What you are asked to do
Would you retype the line that contains "827x454 pixels. Task: Open" and all lines following it to the end of the entries below, exactly and without pictures?

Collected data entries
"""
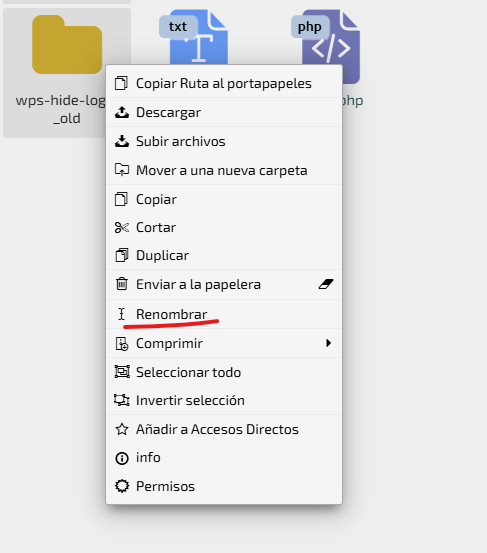Click the scissors icon next to Cortar
Viewport: 487px width, 553px height.
tap(122, 227)
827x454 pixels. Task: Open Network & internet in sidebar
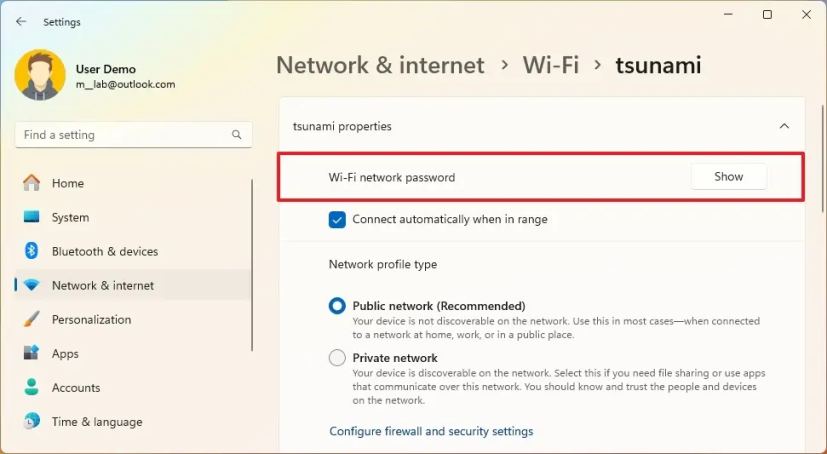(x=103, y=285)
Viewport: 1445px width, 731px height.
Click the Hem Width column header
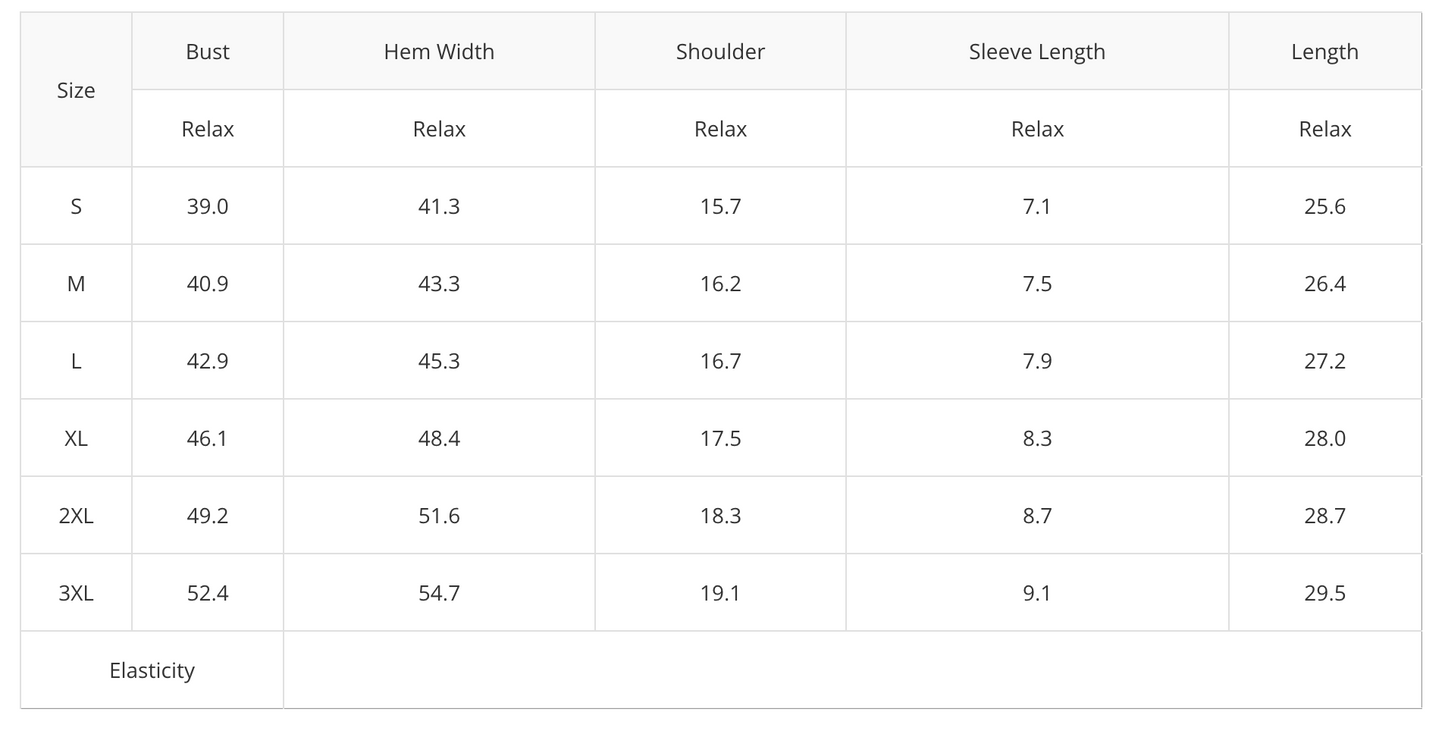[439, 52]
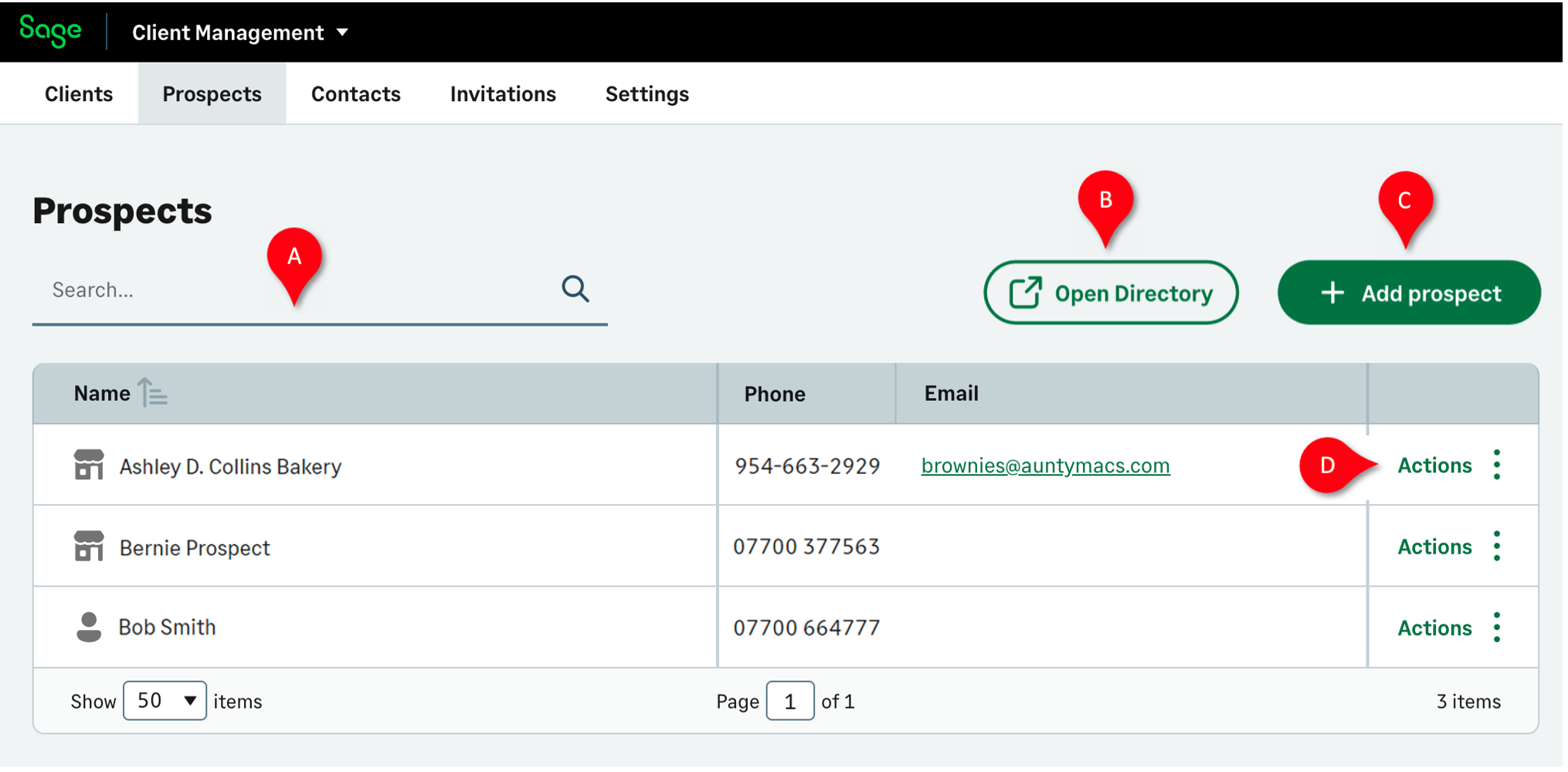Open the Actions menu for Bernie Prospect
Image resolution: width=1568 pixels, height=772 pixels.
click(1434, 547)
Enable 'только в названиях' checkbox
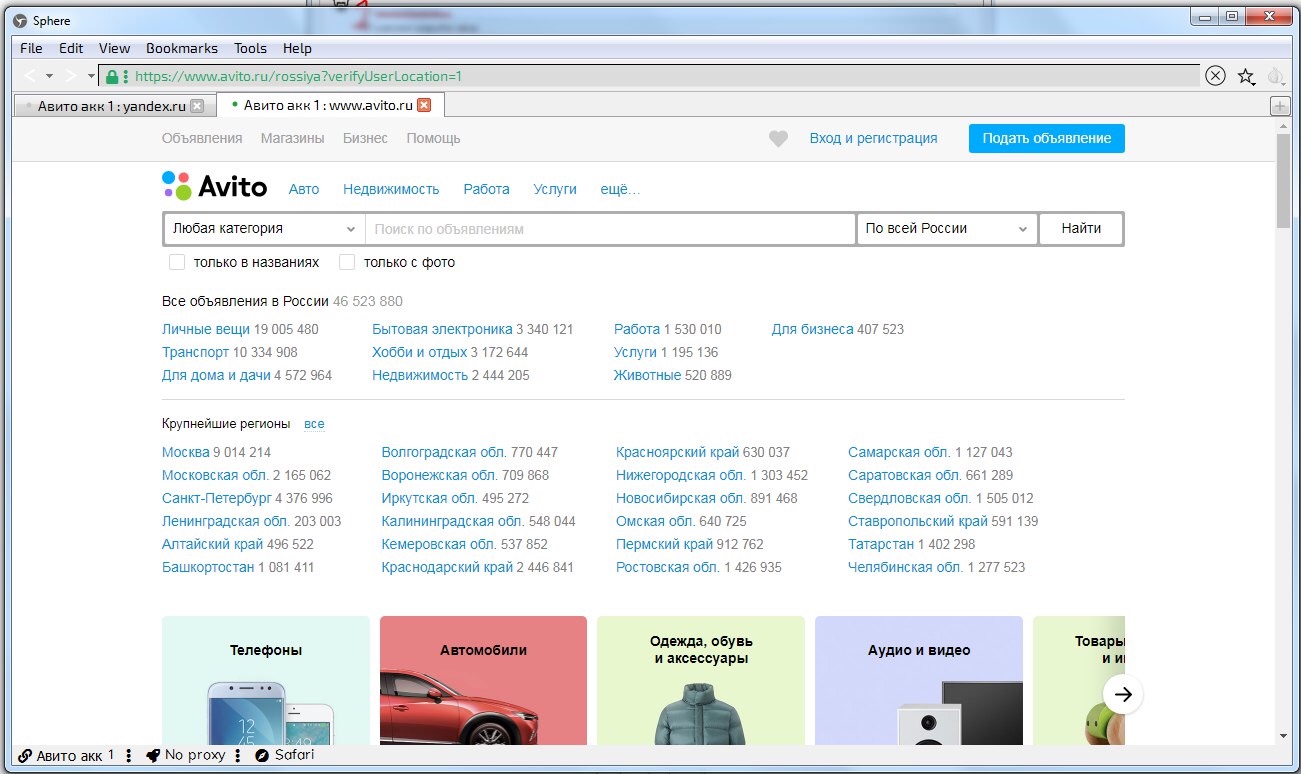The width and height of the screenshot is (1301, 774). (x=177, y=262)
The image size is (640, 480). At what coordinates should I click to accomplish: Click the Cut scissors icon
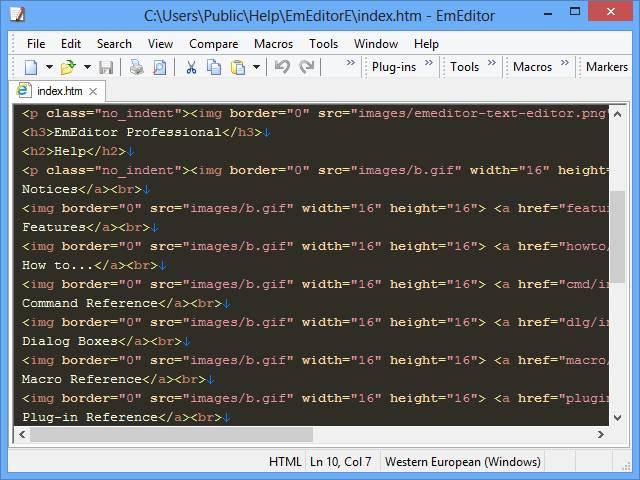point(190,67)
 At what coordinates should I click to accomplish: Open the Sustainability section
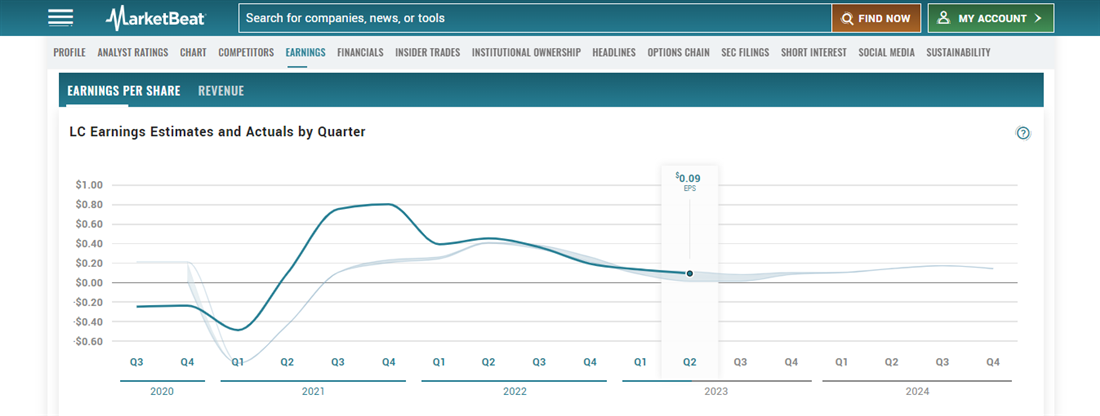point(958,52)
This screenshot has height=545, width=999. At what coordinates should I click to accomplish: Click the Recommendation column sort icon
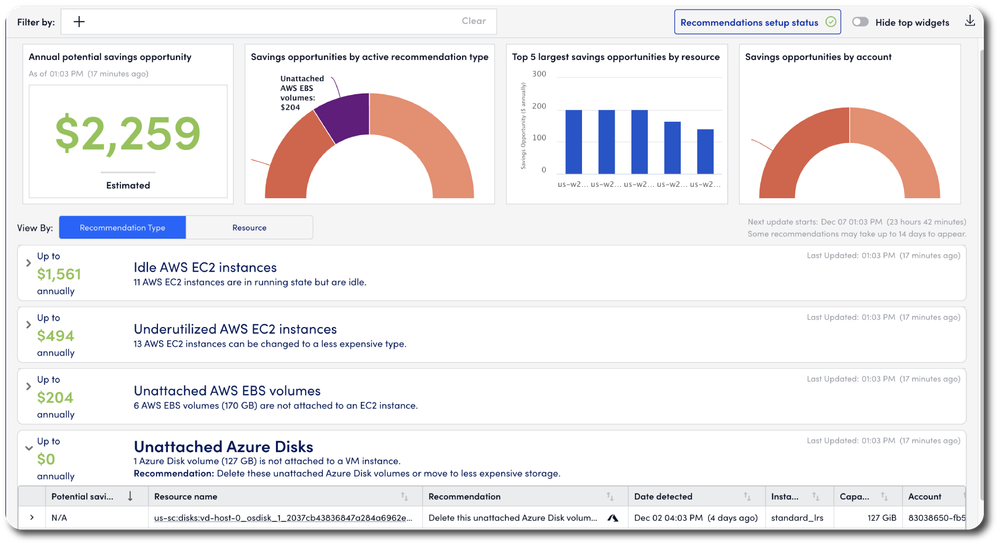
"""
Task response
827x454 pixels. Task: Open Network & internet in sidebar
(x=103, y=285)
Viewport: 1445px width, 731px height.
Click the Hem Width column header
[439, 52]
Open the Actions menu for Bernie Prospect
Image resolution: width=1568 pixels, height=772 pixels.
click(1434, 547)
Enable 'только в названиях' checkbox
The width and height of the screenshot is (1301, 774). (x=177, y=262)
The image size is (640, 480). At what coordinates should I click to accomplish: Click the Cut scissors icon
point(190,67)
 At what coordinates should I click to accomplish: Open the Sustainability section
point(958,52)
This screenshot has height=545, width=999. At what coordinates should I click to accomplish: Click the Recommendation column sort icon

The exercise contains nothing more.